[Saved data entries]

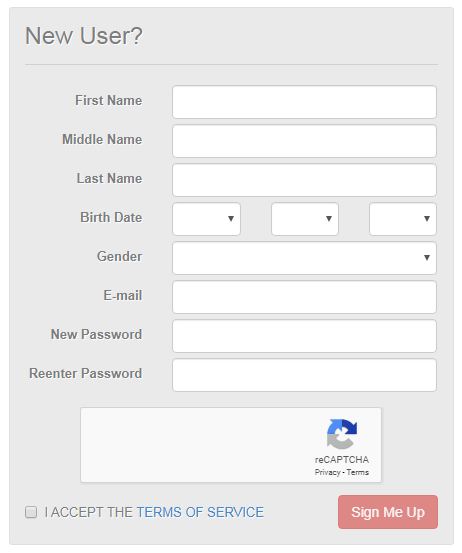Screen dimensions: 462x553
Task: Click the reCAPTCHA verification widget area
Action: pyautogui.click(x=231, y=445)

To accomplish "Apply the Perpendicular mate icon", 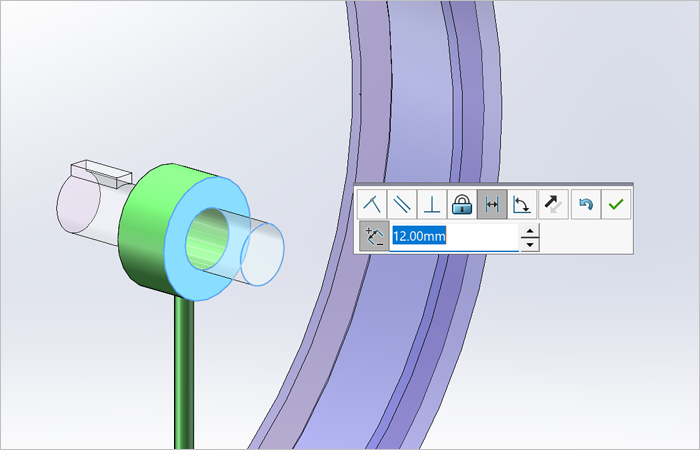I will 432,204.
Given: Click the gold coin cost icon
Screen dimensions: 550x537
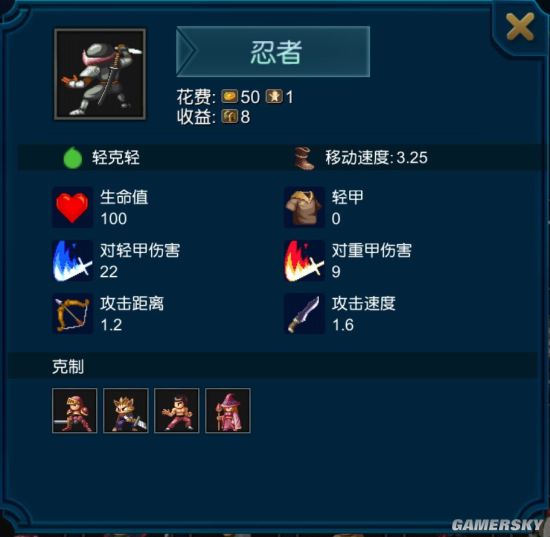Looking at the screenshot, I should point(230,96).
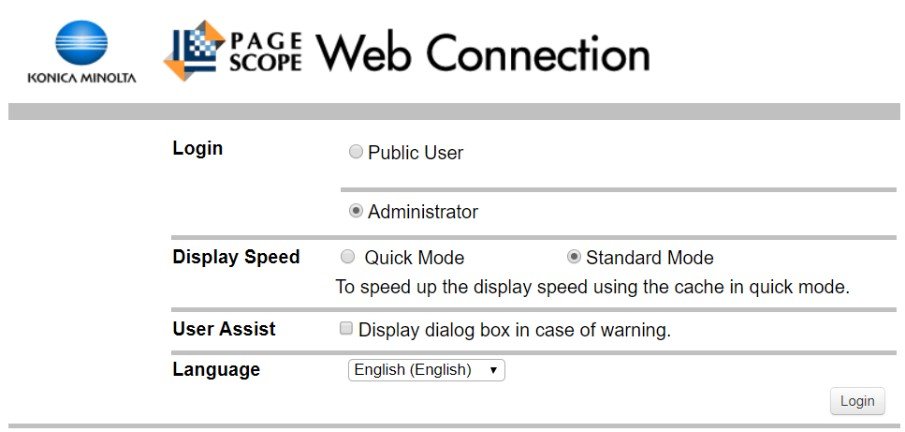Click the "Administrator" label text
This screenshot has height=432, width=905.
pyautogui.click(x=422, y=212)
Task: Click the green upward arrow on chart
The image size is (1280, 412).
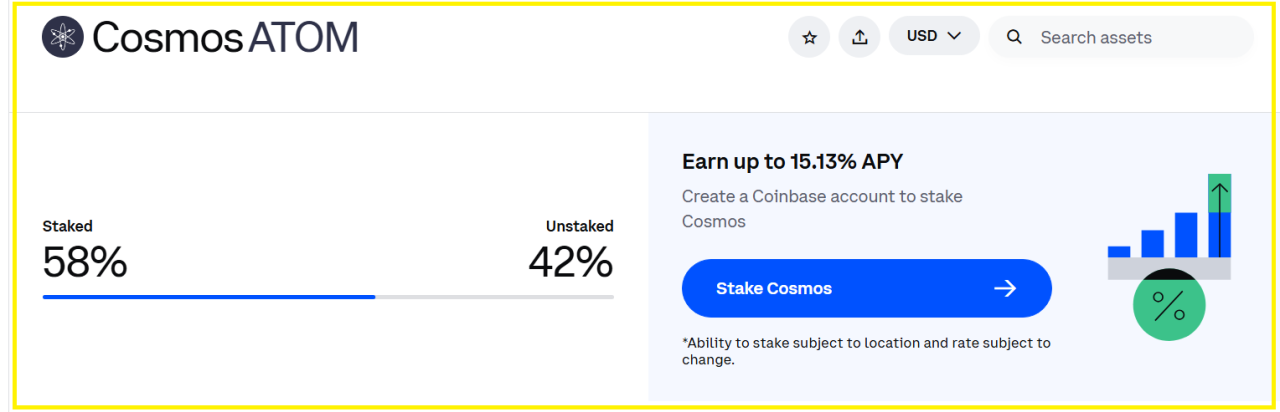Action: coord(1219,194)
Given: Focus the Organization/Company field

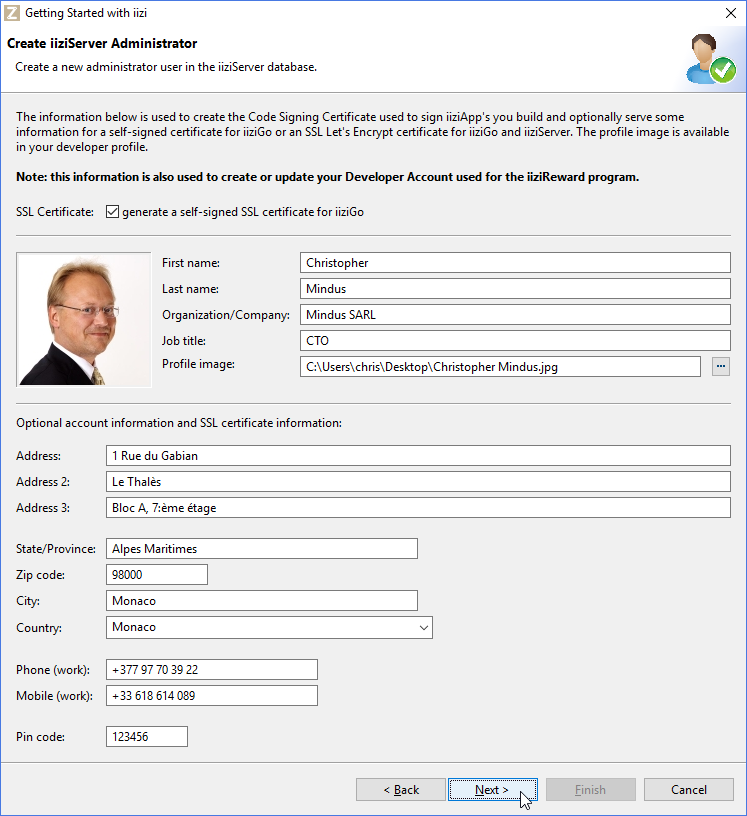Looking at the screenshot, I should 515,315.
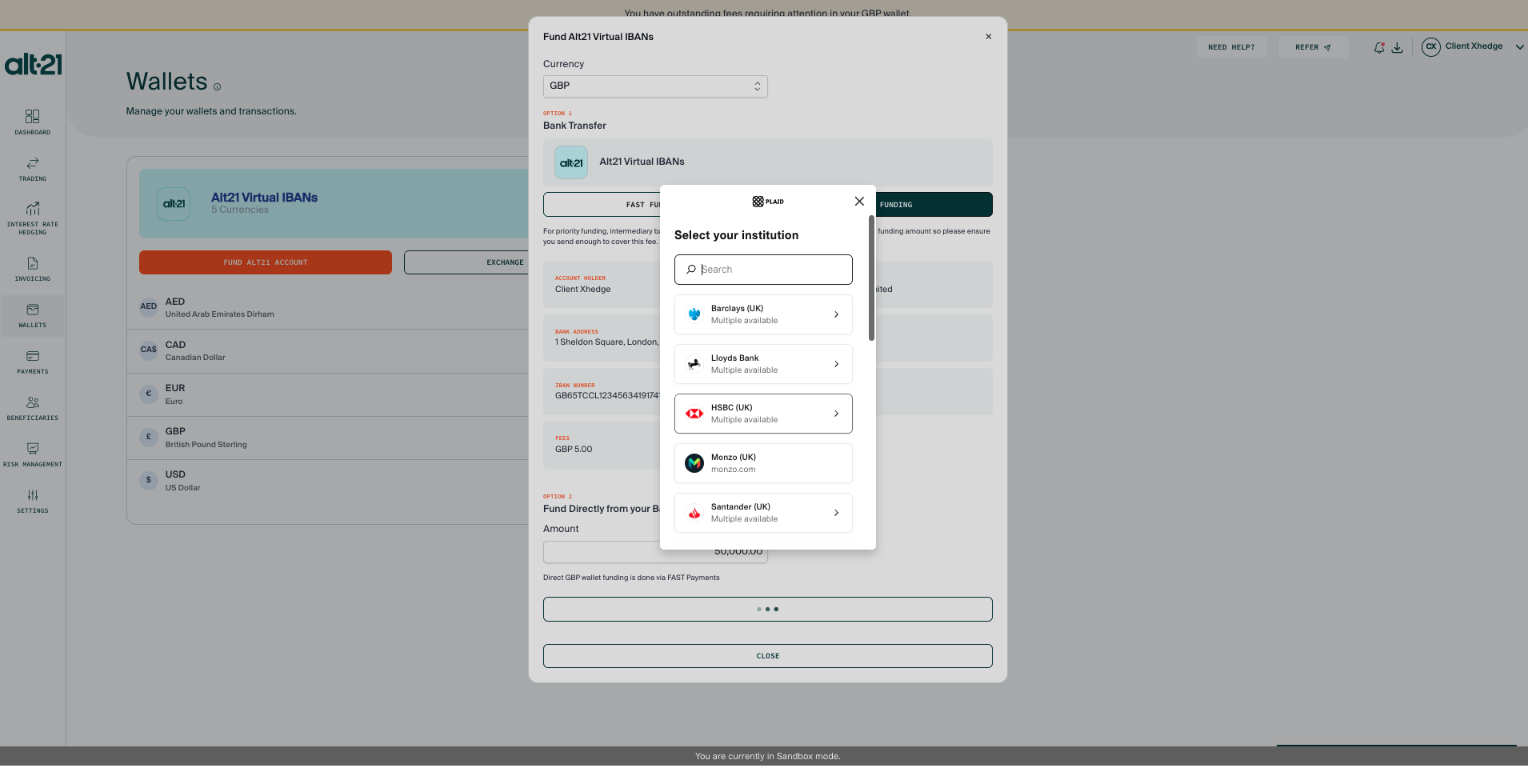Choose HSBC (UK) from the list
1528x784 pixels.
tap(762, 414)
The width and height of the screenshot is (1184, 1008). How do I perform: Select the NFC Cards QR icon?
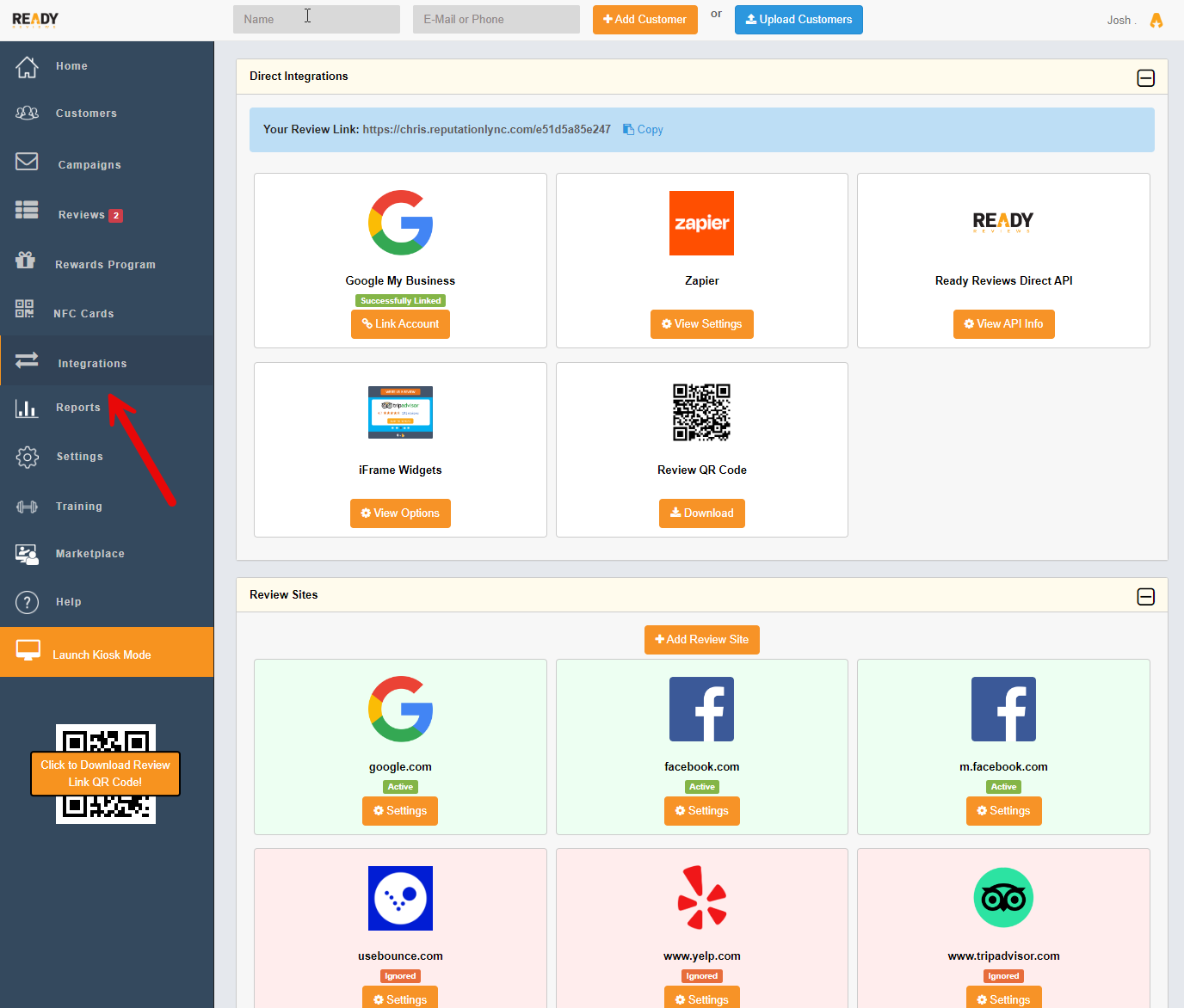(25, 309)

**Directions**
Exclude all pictures and reproduce exactly the lines from the one containing "Given: Focus the Organization/Company field" through the final line of the entries above.

**Task response**
Given: Focus the Organization/Company field

Looking at the screenshot, I should 515,315.
Choose HSBC (UK) from the list
1528x784 pixels.
tap(762, 414)
The width and height of the screenshot is (1184, 1008). How do I perform: Select the NFC Cards QR icon?
(25, 309)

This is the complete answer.